The Supreme Court on Friday upheld the Employees’ Pension (Amendment) Scheme, 2014 of the Employees’ Provident Fund Organistion as “legal and valid” while reading down certain provisions.
Most important, the court used its extraordinary powers under Article 142 of the Constitution to allow eligible employees who had not opted for enhanced pension coverage prior to the 2014 amendments, to jointly do so with their employers within the next four months.
The court struck down a requirement in the 2014 amendments that employees who go beyond the salary threshold (of ₹15,000 per month) should contribute monthly to the pension scheme at the rate of 1.16% of their salary.
The requirement to contribute 1.16% of the salary to the extent that such salary exceeds ₹15,000 per month as an additional contribution made under the amendment scheme is held to be ultra vires to the provisions of the Employees’ Provident Funds and Miscellaneous Provisions Act, 1952, a three-judge Bench led by Chief Justice U.U. Lalit held.
The court suspended the implementation of this part for six months.
“We suspend the operation of this part of our order for six months. We do so to enable the authorities to make adjustments in the scheme so that the additional contribution can be generated from other legitimate sources within the scope of the Act, which could include enhancing the rate of contribution of the employers,” the judgment said. The court held that the amendments to the pension scheme notified in August 2014 would apply to the employees of “exempted establishments” in the list of the EPFO, which number over 1,300 companies and entities.
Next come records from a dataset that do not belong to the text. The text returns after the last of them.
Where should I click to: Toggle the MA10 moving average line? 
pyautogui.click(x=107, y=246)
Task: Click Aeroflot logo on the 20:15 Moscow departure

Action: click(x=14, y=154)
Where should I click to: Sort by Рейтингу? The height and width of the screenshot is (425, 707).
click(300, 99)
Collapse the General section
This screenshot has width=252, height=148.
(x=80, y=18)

The dispute primarily concerned the controversial amendments made to Clause 11 of the EPS-1995. The 51-page verdict, authored by Justice Aniruddha Bose, came in an appeal filed by the EPFO challenging the decisions of the Kerala, Rajasthan and Delhi High Courts quashing the 2014 amendments on “determination of pensionable salary” under the EPS of 1995.
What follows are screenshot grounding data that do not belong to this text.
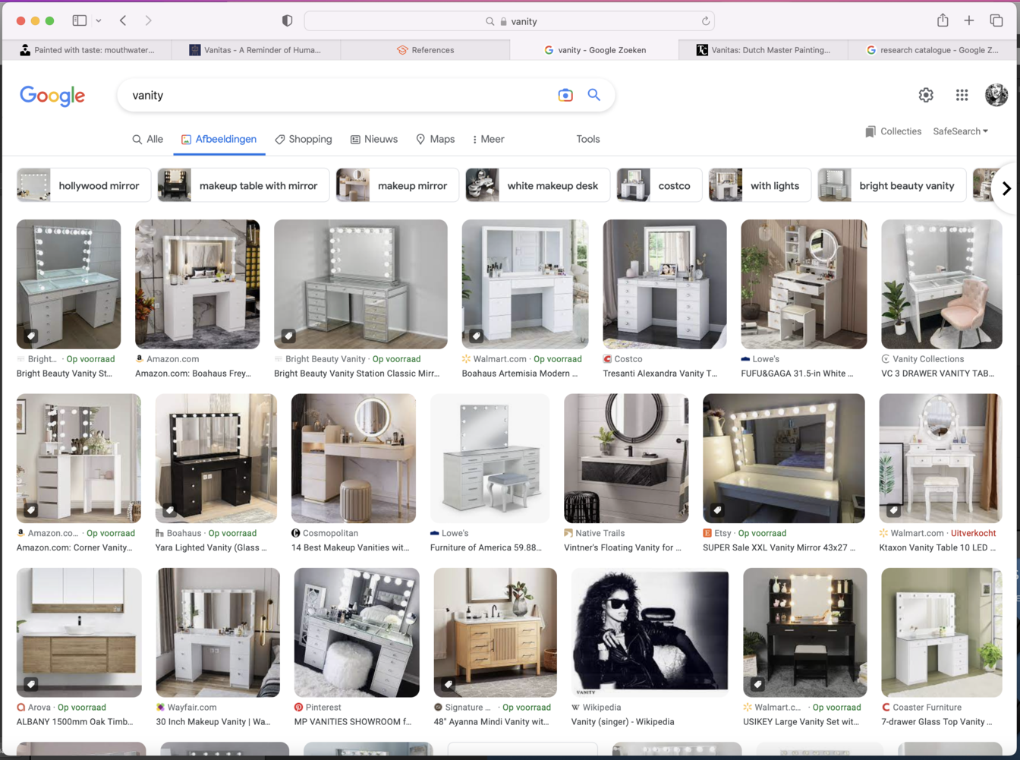Image resolution: width=1020 pixels, height=760 pixels.
Task: Click the Tools button
Action: click(x=587, y=139)
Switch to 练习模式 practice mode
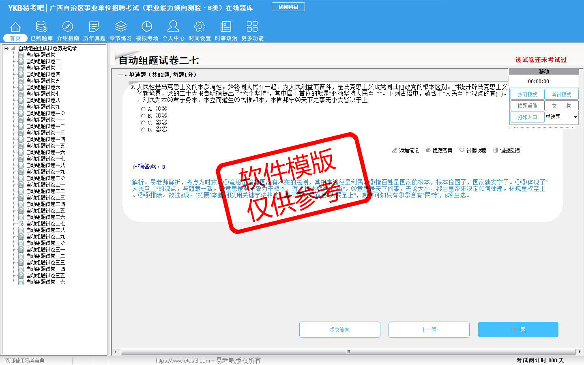The image size is (584, 365). click(527, 94)
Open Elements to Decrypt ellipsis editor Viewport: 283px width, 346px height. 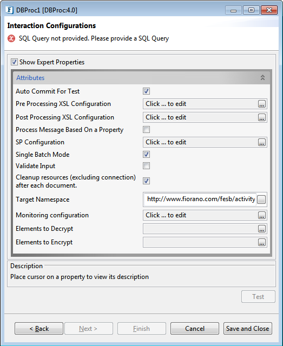(261, 229)
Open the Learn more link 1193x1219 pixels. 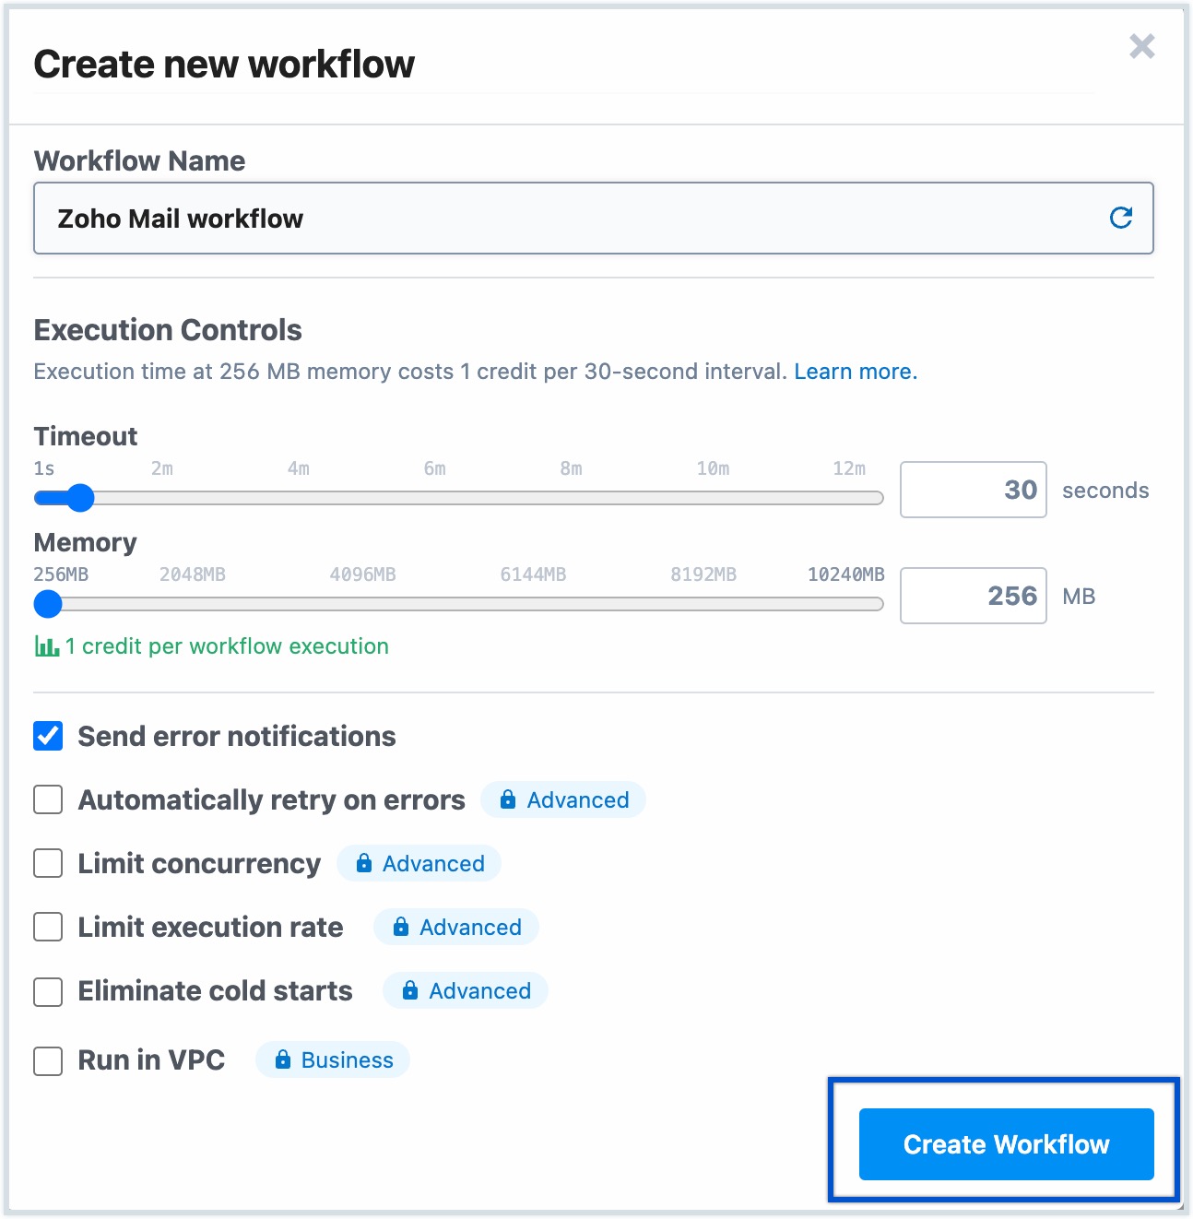coord(856,372)
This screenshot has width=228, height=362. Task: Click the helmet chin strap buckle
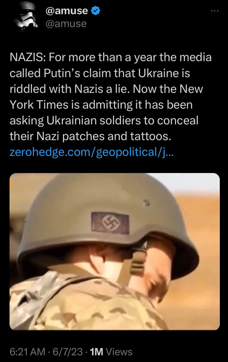[x=137, y=261]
Before the amendments were introduced, every employee, who became a member of the Employees Provident Fund Scheme of 1952 as on November 16, 1995, could avail the EPS. In the pre-amended version of EPS-1995, the maximum pensionable salary was ₹6,500. However, members whose salaries exceeded this cap could also opt, along with their employers, to contribute up to 8.33% of their actual salaries to the pension fund.
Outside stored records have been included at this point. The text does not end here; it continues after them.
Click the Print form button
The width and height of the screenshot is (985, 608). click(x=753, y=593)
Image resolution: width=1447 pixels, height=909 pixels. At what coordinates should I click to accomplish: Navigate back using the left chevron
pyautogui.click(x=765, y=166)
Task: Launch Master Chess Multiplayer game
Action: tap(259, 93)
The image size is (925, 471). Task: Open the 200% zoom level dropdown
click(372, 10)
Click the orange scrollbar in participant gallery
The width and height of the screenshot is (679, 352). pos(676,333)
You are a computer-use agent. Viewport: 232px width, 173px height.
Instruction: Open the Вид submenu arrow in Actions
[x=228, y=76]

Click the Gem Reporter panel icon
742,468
The 2014 amendments to the EPS, which included changes in Clause 11(3) and insertion of paragraph 11(4), raised the cap from ₹6,500 to ₹15,000. Paragraph 11(4) said only employees, who were existing EPS members as on September 1, 2014, could continue to contribute to the pension fund in accordance with their actual salaries. They were given a window of six months to opt for the new pension regime.
However, the court removed the cut-off date in the 2014 amendments. The court, in this regard, referred to the R.C. Gupta case, which had said that a “beneficial scheme” like EPS-1995 “ought not to be allowed to be defeated by reference to a cut-off date like September 1, 2014.”
It was also paragraph 11(4) which created the burden on employees to cough up 1.16% of their salary.
Again, the pensionable salary was an average of 12 months’ pay before the date of the employee’s exit from the EPS. The 2014 amendments extended the period of calculation of average pensionable salary from 12 months to 60 months. But on this, the court said “we do not find any flaw in altering the basis for computation of pensionable salary.”
The court held that employees who retired prior to September 1, 2014 without exercising any option would not be entitled to benefit of this judgment.